- **TASK ITEM**
The entries below hold a line with "Screen dimensions: 977x610" and a line with "Task: Open the 文件 menu". Return those lines and all that lie between them, exactly and only.

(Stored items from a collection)
————

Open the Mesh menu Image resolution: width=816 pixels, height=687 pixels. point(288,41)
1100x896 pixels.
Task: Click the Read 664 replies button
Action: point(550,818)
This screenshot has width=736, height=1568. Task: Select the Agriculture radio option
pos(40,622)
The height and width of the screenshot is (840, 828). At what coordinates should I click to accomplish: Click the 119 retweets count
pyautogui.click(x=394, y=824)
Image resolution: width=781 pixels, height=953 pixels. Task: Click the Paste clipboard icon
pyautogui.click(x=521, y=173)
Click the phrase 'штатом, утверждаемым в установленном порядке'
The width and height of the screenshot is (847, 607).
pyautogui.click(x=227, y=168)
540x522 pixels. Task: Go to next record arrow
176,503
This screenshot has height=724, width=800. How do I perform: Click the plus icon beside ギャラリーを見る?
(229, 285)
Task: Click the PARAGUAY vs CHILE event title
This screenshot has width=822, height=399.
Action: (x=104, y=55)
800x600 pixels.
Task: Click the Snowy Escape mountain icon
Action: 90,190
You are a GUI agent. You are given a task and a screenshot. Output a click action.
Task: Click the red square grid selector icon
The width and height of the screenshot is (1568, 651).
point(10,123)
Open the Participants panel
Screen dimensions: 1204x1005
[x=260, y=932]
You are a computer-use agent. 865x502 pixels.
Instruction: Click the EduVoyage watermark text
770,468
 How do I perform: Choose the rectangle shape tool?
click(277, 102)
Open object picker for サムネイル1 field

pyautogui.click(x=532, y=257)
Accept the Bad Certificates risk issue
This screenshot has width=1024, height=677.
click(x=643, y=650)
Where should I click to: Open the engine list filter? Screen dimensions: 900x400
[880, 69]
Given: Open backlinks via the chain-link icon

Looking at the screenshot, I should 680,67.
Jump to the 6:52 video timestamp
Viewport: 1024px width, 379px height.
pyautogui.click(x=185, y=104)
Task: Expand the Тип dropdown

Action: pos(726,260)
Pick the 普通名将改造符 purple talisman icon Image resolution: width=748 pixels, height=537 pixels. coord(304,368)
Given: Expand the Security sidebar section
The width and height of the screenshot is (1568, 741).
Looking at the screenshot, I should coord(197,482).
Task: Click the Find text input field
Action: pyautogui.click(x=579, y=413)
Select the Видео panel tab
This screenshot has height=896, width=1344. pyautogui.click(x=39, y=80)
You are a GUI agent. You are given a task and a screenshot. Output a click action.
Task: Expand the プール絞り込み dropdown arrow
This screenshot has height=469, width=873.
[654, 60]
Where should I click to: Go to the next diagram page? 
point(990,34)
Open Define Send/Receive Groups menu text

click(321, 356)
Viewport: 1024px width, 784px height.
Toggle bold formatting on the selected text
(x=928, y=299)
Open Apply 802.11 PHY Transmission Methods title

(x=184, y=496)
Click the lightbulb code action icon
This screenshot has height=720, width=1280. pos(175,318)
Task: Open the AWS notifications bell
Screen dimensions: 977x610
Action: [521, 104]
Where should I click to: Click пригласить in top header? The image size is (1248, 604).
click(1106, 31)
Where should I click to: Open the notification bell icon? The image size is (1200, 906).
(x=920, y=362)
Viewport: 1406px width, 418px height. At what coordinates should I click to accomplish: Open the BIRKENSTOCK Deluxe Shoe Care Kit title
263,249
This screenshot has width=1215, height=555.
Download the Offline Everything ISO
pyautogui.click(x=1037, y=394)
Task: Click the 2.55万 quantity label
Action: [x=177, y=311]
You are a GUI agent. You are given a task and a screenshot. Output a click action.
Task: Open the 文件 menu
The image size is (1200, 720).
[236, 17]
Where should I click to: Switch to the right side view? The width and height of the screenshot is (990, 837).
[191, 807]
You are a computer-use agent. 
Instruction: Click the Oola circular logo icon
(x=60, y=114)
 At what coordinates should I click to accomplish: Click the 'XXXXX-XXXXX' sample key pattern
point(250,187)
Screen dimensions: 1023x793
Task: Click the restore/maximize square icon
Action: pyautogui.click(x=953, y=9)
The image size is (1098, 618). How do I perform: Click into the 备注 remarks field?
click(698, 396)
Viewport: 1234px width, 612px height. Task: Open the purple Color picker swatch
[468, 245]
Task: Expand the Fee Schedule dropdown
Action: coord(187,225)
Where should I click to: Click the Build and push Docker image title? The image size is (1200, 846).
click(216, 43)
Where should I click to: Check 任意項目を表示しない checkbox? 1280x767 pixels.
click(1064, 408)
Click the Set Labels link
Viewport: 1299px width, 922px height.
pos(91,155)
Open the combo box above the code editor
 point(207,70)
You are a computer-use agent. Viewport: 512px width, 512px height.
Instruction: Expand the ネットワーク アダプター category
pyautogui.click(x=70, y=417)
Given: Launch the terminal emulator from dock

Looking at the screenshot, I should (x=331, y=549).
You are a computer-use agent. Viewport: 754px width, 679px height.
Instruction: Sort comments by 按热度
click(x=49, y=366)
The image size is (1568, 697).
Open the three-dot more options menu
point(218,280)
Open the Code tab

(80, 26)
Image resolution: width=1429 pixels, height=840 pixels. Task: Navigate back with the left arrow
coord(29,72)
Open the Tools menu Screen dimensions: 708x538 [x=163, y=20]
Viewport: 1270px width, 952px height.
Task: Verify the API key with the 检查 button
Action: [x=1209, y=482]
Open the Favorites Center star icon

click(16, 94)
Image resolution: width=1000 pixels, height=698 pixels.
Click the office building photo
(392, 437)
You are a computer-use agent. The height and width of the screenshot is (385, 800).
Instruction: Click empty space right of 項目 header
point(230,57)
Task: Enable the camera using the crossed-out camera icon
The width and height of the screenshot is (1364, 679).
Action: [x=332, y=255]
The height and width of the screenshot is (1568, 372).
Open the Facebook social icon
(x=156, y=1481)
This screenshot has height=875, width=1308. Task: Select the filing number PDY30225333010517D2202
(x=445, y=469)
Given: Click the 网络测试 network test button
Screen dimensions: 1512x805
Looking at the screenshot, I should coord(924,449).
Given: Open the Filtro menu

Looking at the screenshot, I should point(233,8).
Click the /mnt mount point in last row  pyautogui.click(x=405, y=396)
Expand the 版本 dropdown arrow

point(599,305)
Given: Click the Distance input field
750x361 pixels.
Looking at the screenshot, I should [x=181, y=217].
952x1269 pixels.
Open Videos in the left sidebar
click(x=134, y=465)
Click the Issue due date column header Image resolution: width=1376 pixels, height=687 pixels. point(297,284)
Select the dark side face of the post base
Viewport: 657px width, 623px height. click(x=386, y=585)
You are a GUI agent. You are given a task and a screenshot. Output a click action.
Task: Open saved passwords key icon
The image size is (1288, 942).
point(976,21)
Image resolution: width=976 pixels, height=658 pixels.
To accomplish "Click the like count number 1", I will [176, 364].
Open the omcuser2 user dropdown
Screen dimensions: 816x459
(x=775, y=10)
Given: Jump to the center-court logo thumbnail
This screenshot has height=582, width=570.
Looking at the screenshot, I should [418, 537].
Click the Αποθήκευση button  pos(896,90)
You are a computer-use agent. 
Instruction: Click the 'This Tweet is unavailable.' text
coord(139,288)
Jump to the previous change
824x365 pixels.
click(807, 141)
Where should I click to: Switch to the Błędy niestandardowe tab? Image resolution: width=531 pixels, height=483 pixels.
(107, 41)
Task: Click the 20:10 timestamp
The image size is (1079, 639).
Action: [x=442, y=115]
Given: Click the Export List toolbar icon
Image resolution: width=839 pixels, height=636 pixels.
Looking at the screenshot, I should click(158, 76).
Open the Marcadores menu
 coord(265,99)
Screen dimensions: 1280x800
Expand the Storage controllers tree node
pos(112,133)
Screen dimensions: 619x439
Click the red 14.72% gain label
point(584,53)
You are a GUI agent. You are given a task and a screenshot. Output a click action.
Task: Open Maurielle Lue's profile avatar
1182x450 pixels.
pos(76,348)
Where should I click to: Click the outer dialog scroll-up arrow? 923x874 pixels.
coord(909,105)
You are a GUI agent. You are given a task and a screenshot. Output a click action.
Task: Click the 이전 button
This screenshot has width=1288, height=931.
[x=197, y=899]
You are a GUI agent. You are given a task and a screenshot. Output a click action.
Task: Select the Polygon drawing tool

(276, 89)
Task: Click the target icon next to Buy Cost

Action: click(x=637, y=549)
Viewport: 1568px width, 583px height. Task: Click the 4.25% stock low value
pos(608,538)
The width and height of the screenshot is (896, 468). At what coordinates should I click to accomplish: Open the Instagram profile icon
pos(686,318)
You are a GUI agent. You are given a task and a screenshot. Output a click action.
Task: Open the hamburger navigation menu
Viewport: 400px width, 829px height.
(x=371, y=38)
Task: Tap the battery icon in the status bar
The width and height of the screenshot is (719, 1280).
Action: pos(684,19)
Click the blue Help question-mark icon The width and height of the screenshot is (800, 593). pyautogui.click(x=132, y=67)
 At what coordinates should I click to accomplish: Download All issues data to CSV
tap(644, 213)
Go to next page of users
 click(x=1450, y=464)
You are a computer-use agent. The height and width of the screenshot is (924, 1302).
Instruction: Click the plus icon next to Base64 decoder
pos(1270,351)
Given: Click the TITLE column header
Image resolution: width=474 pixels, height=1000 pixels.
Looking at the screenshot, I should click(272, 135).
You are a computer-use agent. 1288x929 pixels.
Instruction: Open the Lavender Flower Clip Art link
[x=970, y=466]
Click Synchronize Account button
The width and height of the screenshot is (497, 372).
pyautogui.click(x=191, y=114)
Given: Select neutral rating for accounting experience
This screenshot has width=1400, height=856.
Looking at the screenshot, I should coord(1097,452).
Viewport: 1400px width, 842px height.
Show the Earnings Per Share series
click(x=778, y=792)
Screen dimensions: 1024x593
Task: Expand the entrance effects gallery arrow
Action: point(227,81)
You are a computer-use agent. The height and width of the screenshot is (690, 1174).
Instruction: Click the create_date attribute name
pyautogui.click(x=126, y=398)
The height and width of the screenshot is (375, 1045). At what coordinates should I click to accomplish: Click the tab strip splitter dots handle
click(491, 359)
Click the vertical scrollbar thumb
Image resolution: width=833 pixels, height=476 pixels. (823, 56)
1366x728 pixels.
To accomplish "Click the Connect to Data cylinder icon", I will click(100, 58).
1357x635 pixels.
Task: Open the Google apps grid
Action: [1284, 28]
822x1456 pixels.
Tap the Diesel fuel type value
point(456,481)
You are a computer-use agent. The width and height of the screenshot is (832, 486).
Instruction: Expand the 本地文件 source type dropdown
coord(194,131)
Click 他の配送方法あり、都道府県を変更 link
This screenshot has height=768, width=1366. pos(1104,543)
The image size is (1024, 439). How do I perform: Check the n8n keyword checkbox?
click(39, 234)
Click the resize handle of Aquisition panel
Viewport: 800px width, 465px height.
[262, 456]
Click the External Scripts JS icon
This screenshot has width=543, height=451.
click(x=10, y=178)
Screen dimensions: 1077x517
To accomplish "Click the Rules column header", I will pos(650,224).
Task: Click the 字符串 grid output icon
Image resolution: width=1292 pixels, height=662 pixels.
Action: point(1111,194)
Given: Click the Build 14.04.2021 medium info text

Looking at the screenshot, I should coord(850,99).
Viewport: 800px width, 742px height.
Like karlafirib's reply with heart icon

————

- **ANSWER BOX**
Screen dimensions: 977x610
Action: [521, 104]
Where should I click to: Click пригласить in top header? The image size is (1248, 604).
click(1106, 31)
Where should I click to: Open the notification bell icon? The image size is (1200, 906).
(x=920, y=362)
Viewport: 1406px width, 418px height. At what coordinates should I click to accomplish: Open the BIRKENSTOCK Deluxe Shoe Care Kit title
263,249
This screenshot has width=1215, height=555.
Download the Offline Everything ISO
pyautogui.click(x=1037, y=394)
Task: Click the 2.55万 quantity label
Action: [x=177, y=311]
You are a GUI agent. You are given a task and a screenshot. Output a click action.
Task: Open the 文件 menu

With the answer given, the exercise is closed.